Book Review | The Hebrew Bible: A Translation with Commentary, 3 vols. by Robert Alter
A man, a book, a mission

The Hebrew Bible: A Translation with Commentary, 3 vols.
by Robert Alter
W. W. Norton
2018, 3500 pp, $125
When I first learned that Robert Alter had completed the task of singlehandedly translating the entire Bible, a project he commenced around 1995, my mind went to Lawrence of Arabia. In one scene of that spectacular movie, Peter O’Toole, playing T. E. Lawrence, enters British military headquarters in Cairo, dusty and exhausted from the long trek across the Sinai, and says to his commanding officer, “We’ve taken Aqaba.” The officer asserts, “It’s impossible,” to which Lawrence replies, “Yes, it is, [but] I did it.” And so it is with Alter’s The Hebrew Bible: What had been thought to be impossible—a complete modern Bible translation with expert commentary, not by committee, but by a single individual—is indeed possible.

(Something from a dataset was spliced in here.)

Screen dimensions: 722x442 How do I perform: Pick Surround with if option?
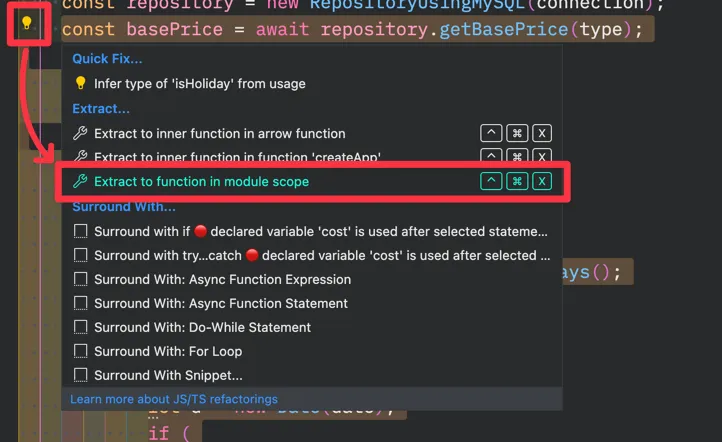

Unlike Lawrence, though—who, despite his “I,” had a supporting cast of horse- and camel-mounted warriors—Alter has worked alone, verse by verse, chapter by chapter, book by book, year after year, to produce this exquisite Bible translation and commentary.
For most of the 20th century, biblical scholarship was dominated by the fields of history, archaeology and philology. Archaeologists unearthed sites; historians attempted to fit the evidence into the biblical narrative; and philologists worked on texts and inscriptions (sometimes in newly discovered languages) in an effort to explain rare Hebrew words and idioms. Scholars asked “historicist” questions such as the location of Ur of the Chaldees (the birthplace of Abraham), the date of the Exodus, the nature of the conquest under Joshua, the extent of the Davidic-Solomonic empire and so on. With no direct evidence coming to the fore, however, scholars were essentially spinning their wheels. Few approached the biblical text for what it is first and foremost—literature.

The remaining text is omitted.